There were a few things that bothered me about this game. The normal game play itself was fine, with one exception. There was too much use of the Wiimote (AKA the "waggle" stuff,) some of which merely hurt my hand, but quite a few that didn't work. The worst, and one of the things that finally put me off the game, was the "sword-fighting" in the penultimate level. Not only was it unwieldy and hard to block or attack, but three mistakes and you're defeated and killed! More on that point in a minute. I wasn't too fan of the game's art style, either. I love a lot of anime and Japanese-based design at large, but it can easily become too much. And this game, with its bunny pirates, high-pitched screaming monkeys, and hammy overacting pirate women, was too much. The graphics didn't exactly demonstrate the power of the system, either, not that it matters much for a game in this style.
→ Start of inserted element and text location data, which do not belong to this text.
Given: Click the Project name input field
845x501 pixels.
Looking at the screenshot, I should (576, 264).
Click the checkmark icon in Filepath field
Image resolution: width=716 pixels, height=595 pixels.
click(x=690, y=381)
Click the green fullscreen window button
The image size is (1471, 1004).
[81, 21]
But these weren't the things that made me give up on the game. What made me give up was the "lives" system. You see, nearly every level in the game has several ways for your character to die or otherwise lose permanently. When you die, you have only two options: start the level (which could take 15-20 minutes for the longer ones,) from scratch, or use up a limited number of lives to continue. That's bad enough for a graphic adventure game, but the real problem is the limited number of lives. It's not a limited number of lives per level, it's a number of lives per game! You only have a handful, and you have to buy more. And each life costs more than the last. To never redo the dozen or so puzzles you could have endured before yet another untimely death, you'd have to get dozens of lives and even grind for money! Have the people who made this game ever played an adventure game?

The question, I suppose, is why the combination of impossible control commands, often purely random deaths based on trial and error design, and having to replay entire levels added up to the last completely given up game for years, and the similarly flawed Dead Rising compelled me to beat it twice and still want to play it more should I find a cheap copy? For starters, as annoying as the AI and some game play issues are in Dread Rising, save points were plentiful enough that you rarely lost more than a few minutes. Wow, save points? Imagine an innovation like that in Zack and Wiki! But I think part of it was the feel of the game. I initially assumed Dead Rising was the easy zombie game, but after I learned otherwise, it was reasonable to assume a Mature-rated game based on a horrific zombie apocalypses. Zack and Wiki is so obviously a children's game that it comes into violent conflict with the difficulty. Hell, besides the limited lives, it also penalizes your score for beating the level. Where does that sound familiar? Devil May Cry, the ultra-violent, adult-themed action game famous for its difficulty. What's the point? Hell, why not just penalize the character's score and leave it at that? A player tries a level, dies a few times, beats the level, and if they really care, they can repeat the level again flawlessly. That's how I handled Dead rising. I beat the game with a bad-ish ending the first time, and then I did it again with the best level and while rescuing all the survivors. That may have literally given me nightmares, but in the end, it felt good. A monkey that turns into a bell can't say as much.